A battle with bulimia: Overcoming the disorder

WASHINGTON — Laura Porter was a high school senior when she developed an eating disorder.

“I had trouble fitting in and I thought there was something inherently wrong with me,” she remembers.

“I thought if I just fixed my weight, that I could fit in and find a group of friends.”

By the time she got to college at George Washington University, she was binging and purging – a disorder known as bulimia nervosa.

“I kept going. I couldn’t stop the purging,” Porter says.

Then one day she woke up shaking, unable to go to class or function.

“I knew I was killing myself,” she admits.

She entered a residential treatment program for eating disorders. The road to normalcy was bumpy, filled with twists and turns and multiple hospitalizations. Now a junior, Porter is speaking out, hoping awareness of eating disorders will save other students from a similar fate.

She reinvigorated an organization called Students Promoting Eating Disorder Awareness and Knowledge, or SPEAK. And this week she told her story as the campus marked National Eating Disorders Awareness Week.

Melissa Napolitano, an assistant professor of prevention and community health at the George Washington School of Public Health and Health Services, says sharing these stories is crucial.
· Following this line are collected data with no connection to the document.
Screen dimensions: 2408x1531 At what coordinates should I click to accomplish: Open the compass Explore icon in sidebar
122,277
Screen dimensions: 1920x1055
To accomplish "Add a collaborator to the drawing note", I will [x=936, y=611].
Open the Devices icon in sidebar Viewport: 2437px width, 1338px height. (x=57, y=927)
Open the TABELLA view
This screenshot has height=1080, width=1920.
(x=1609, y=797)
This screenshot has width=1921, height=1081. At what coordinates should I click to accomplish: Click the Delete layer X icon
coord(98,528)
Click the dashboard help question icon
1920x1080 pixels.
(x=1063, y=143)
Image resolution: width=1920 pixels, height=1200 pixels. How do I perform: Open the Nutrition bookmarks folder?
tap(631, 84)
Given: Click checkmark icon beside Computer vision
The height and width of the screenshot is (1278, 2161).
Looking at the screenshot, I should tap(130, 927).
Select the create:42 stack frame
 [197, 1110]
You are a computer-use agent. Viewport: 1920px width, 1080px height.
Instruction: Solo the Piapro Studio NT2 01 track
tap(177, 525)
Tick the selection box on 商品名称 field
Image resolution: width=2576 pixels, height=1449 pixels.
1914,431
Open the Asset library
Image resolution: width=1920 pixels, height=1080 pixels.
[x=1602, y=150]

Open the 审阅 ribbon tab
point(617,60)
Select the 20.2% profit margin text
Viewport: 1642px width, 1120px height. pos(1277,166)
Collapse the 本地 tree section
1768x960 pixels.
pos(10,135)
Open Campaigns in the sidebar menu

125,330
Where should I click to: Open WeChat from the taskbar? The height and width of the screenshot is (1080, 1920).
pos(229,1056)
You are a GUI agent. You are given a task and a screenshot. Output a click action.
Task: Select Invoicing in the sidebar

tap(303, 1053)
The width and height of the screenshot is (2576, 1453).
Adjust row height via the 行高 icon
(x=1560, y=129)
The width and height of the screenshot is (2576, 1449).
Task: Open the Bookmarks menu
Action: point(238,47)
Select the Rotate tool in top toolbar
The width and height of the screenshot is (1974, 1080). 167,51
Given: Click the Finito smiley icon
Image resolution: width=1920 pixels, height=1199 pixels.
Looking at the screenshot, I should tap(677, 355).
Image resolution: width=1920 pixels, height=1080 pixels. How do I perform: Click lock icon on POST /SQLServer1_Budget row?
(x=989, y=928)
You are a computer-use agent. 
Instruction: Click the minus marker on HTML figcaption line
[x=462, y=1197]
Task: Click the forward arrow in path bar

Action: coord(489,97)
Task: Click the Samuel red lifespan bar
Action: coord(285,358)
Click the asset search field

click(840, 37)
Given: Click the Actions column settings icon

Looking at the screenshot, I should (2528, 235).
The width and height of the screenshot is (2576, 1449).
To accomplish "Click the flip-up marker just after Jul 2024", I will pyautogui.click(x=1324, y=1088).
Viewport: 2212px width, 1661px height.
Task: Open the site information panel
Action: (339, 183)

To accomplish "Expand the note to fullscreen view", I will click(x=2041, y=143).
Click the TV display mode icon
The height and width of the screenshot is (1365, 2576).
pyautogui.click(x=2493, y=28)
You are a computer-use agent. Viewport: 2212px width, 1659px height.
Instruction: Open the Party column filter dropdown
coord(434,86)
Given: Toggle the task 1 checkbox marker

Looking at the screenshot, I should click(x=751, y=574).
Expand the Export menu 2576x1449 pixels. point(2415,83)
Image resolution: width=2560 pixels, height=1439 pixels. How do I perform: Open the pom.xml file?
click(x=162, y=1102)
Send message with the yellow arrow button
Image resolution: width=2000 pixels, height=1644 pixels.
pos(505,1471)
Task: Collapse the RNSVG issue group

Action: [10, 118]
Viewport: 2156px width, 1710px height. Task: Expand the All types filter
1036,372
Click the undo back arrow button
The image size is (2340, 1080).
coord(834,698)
It helps empower young men and women “to get the help and resources that they need to live healthier lives.”

Napolitano says anywhere from 5 percent to 17 percent of U.S. college students may have disordered eating patterns. She also notes that almost 80 percent report they are dieting, even though they may be of normal weight.

The National Institute of Mental Health says it is hard to say exactly how many Americans suffer from eating disorders, although they are most likely to crop up during the teen years or young adulthood.

Napolitano says a number of factors contribute including cultural, social and academic pressures. The college years are especially significant because students are on their own for the first time, figuring out “their relationships to food and their relationship to their bodies.”

Porter says many who have eating disorders suffer in silence.

“My disease wanted me to be alone.”

Napolitano says conversation is one great way to attack the stigma associated with eating disorders, but adds knowledge is a potent weapon.

Parents need to arm themselves with good information, particularly about the warning signs and symptoms.

The National Institute of Health is a good source, as is the National Eating Disorders Association, which Napolitano suggests as a great resource for both parents and peers.

She says the signals of trouble vary for the three major types of eating disorders: anorexia, bulimia and binge eating.

But for all three, the key word is “change.”

“Changes in terms of eating patterns, in terms of the way the person talks about their body or themselves,” Napolitano explains.

More specifically, look for changed behavior around meal times, hiding food or rapid weight loss or gain.

While most people think of eating disorders as involving extreme thinness, binge eating can lead to extreme obesity and is a major concern on U.S. campuses, where 50 percent of students report binge behaviors from time to time.

Binge eating involves taking in large amounts of food in a short period of time and feeling out of control. Napolitano says those who engage in binge eating often feel ashamed or guilty, and those feelings can affect their ability to handle school.

Porter knows those feelings only too well, and even though she battled bulimia, she feels a certain connection to those dealing with binge eating.

“We have the same feelings of loneliness and isolation,” she says.

She pauses for a minute, thinking of her past and then adds: “I don’t see someone else’s struggle in terms of their weight. I see someone else’s struggle in terms of their feelings.”